Dova Lewis – Self Titled (EP)

From Montreal, CA Dova Lewis hits the ground running with the release of her self-titled EP. This excellent, brisk 4 track wonder which was co-produced with Dova by Daryl Swan with all songs written by Lewis is an excellent arrival from a woman looking to use her voice to empower both herself and others who could use a little push and a little belief right now in a very troubled world. The four tracks “Lie”, “Dreamer”, “Build Myself” and “California” which run in that order all work perfect as they craft a narrative built of love and personal validation of believing in yourself, which I know might sound a little cheesy, but it’s true and the world needs more positive affirmation. The first three tracks are like the same idea but presented in fun ways like the vengeful but fun “Lie”, the more over the top kind of Broadway fireworks show that is “Dreamer” and the “Build Myself” which sounds like it’s begging to be used in countless dance recitals and commercials.

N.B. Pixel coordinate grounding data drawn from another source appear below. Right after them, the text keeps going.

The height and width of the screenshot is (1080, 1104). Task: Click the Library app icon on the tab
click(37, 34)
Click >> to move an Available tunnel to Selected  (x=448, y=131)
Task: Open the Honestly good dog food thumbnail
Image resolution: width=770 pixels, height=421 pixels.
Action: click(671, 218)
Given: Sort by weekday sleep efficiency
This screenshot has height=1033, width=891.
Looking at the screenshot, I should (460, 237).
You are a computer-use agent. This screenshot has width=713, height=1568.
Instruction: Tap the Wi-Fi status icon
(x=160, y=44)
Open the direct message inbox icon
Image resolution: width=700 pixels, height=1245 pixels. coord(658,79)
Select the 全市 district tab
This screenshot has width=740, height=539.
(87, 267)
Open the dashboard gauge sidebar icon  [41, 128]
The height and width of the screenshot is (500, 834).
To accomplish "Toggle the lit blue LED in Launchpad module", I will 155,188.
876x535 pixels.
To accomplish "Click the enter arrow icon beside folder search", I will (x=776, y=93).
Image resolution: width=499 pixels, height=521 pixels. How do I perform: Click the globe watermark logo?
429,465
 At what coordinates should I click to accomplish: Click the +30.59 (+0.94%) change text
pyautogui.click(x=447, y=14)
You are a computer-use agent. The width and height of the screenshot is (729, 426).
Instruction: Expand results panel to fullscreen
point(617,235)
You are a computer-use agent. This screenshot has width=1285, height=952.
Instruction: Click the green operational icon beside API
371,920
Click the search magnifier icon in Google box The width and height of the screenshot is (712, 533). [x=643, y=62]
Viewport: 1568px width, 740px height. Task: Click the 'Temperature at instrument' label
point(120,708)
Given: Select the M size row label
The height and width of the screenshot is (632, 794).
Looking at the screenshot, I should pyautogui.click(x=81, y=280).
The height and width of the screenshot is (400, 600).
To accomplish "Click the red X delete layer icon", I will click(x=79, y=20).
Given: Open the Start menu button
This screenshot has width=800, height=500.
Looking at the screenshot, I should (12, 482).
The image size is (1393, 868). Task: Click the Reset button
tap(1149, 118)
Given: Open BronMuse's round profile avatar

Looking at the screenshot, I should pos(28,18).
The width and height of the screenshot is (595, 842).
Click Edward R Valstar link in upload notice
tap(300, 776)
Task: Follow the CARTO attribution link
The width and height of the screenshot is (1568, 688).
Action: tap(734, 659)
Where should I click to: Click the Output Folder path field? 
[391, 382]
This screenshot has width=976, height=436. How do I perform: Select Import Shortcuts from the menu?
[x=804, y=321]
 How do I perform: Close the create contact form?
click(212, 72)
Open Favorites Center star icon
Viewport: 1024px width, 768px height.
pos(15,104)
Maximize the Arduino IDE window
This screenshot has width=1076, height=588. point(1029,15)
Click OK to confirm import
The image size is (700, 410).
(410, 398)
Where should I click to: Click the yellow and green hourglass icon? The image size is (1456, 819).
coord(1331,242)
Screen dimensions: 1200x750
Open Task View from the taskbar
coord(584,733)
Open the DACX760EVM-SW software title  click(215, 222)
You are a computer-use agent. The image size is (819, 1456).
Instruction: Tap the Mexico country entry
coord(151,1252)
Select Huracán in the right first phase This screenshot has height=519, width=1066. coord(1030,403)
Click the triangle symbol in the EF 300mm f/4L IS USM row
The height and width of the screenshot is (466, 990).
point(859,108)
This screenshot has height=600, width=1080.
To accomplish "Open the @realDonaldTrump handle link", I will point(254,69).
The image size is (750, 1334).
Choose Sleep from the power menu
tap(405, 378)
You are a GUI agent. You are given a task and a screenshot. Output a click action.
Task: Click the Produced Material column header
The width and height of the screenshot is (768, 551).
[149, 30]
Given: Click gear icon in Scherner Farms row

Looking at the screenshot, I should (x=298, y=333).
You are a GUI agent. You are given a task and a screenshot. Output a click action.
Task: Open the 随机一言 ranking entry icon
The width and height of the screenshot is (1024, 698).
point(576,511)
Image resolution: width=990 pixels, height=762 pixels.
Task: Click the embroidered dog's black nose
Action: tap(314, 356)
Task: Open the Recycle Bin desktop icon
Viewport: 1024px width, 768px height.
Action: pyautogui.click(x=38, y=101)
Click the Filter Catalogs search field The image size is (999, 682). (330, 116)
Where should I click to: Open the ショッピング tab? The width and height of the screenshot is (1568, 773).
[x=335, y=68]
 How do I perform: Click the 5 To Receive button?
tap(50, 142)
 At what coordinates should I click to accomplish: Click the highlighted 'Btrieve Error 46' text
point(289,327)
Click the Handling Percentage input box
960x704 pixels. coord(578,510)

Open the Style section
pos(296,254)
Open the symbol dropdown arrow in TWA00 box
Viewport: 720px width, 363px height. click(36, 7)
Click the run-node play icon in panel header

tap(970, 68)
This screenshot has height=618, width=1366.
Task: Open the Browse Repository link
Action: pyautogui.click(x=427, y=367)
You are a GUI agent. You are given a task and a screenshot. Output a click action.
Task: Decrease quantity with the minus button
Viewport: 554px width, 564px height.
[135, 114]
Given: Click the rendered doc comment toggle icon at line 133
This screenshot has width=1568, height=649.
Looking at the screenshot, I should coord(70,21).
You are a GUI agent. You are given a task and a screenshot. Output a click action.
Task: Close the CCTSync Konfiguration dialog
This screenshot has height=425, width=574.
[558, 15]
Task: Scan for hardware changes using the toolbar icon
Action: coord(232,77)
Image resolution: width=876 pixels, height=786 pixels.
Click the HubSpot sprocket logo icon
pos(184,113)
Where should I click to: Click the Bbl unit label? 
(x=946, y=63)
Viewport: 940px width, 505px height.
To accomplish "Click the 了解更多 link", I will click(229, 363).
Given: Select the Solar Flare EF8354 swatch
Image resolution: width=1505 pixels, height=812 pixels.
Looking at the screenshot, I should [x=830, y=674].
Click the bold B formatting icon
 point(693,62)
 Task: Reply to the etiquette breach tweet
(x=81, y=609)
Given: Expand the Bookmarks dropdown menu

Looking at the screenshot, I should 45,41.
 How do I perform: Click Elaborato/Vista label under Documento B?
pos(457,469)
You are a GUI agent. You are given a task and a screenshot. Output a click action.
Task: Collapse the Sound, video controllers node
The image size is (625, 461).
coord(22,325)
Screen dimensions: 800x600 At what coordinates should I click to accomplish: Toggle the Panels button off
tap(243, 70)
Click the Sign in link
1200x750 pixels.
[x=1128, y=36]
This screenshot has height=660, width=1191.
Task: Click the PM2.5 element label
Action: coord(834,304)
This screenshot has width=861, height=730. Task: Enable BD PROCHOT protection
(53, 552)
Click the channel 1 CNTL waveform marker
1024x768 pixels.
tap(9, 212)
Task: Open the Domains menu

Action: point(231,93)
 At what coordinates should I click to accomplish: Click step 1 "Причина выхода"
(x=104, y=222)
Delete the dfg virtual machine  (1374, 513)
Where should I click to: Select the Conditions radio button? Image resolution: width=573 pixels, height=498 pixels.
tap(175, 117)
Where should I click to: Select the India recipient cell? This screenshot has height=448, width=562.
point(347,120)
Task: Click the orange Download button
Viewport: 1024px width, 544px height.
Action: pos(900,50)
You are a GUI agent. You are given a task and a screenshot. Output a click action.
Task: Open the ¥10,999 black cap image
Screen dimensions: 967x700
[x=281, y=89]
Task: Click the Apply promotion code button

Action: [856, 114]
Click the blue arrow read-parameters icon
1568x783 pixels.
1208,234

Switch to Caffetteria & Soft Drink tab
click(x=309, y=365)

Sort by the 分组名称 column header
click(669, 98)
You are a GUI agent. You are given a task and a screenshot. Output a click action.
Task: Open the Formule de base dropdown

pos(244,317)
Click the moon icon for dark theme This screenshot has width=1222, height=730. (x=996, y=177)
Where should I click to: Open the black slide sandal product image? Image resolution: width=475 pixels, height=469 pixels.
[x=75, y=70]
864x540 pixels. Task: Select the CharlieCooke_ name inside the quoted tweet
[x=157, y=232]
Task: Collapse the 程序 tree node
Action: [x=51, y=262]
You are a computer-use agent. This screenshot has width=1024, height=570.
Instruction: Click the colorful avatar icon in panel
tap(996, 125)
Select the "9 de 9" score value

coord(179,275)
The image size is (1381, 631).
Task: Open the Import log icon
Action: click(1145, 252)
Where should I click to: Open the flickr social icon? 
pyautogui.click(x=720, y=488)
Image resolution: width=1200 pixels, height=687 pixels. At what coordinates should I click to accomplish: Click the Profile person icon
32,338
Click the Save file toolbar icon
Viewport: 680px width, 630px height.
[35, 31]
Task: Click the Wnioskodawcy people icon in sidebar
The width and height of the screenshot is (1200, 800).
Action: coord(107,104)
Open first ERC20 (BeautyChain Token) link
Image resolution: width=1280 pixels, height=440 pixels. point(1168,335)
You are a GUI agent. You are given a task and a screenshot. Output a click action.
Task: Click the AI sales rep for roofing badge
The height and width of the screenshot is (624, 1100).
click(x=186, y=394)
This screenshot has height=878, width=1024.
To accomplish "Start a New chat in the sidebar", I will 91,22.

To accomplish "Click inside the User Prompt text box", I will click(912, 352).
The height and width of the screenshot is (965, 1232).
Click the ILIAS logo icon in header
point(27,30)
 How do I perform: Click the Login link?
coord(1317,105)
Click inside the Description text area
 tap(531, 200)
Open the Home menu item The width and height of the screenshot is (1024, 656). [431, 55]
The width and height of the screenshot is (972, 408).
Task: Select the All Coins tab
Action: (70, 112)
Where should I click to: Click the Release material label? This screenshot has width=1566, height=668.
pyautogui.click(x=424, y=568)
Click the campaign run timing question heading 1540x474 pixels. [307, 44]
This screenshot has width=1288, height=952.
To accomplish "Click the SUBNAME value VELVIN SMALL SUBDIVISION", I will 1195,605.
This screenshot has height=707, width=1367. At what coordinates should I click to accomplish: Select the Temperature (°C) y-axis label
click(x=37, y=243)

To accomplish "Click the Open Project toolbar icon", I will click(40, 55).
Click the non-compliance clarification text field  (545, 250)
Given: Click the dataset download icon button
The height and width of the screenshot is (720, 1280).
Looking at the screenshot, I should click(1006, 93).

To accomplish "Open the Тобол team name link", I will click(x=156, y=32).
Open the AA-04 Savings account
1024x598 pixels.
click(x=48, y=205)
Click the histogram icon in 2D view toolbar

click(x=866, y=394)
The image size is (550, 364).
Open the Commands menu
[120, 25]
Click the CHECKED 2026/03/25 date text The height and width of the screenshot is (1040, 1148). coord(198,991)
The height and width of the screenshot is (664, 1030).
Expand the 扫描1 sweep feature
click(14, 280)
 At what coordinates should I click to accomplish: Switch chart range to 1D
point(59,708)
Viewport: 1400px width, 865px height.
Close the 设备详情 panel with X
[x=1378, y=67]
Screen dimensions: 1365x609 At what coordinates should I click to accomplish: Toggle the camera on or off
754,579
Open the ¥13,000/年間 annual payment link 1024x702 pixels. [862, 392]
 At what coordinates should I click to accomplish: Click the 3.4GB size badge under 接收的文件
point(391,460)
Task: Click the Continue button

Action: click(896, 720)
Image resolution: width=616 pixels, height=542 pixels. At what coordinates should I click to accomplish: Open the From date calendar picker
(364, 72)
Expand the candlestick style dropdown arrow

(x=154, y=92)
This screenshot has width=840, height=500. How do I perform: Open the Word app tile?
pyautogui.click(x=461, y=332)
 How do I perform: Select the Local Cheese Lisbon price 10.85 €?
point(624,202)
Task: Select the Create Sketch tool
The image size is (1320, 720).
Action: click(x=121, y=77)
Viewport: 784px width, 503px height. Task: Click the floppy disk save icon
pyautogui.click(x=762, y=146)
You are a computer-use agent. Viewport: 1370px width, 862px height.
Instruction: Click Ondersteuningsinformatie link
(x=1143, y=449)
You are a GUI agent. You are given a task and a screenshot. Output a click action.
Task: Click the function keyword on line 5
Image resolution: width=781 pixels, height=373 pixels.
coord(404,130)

It’s incredible how these songs pair which is why the final song “California” is almost jarring in how, for lack of a better term, real it gets. Sacrifice is a big theme in this record with plenty of lines dedicated to leaving things behind for the chance to go for it all, and there’s always been a romantic quality to artists who have that Devil-May-Care attitude, the truth is that like for anyone, giving something up is only good in hindsight when you can say you’ve made it, and sometimes you don’t have a choice in what’s taken from you, like in “Lie” when Lewis recounts the false “love” of someone who said they’d give their undying support, but that turned out to be (of course) a lie, and only furthered the narrative of holding Lewis back. Lewis is so supremely talented, I would love to know the kind of detractors she’s faced in her life because this album must be the best middle finger to them, and even then it’s done with such poise and grace, you can’t even assume she’s petty about it.


She’s always had a strong affection for music since it was the norm in her household and she’s even performed piano solos of original songs inspired by her love of early 2000s bands. It’s interesting to note that it’s very obvious that she loves music, not just someone who loves the music *they* love, you can tell she really loves all music and has found a way to implement so different tones and styles and rhythms into just four tracks, which is just nuts really when you factor in how well it all works together. In a lot of ways, this is an almost breakup album, but it starts with breaking up with a person, and then eventually breaking up with doubt and mistrust, but by the end when she’s saying goodbye to the place that felt like home, that’s the breakup that truly strings the most. This is a fantastic debut and highly recommended.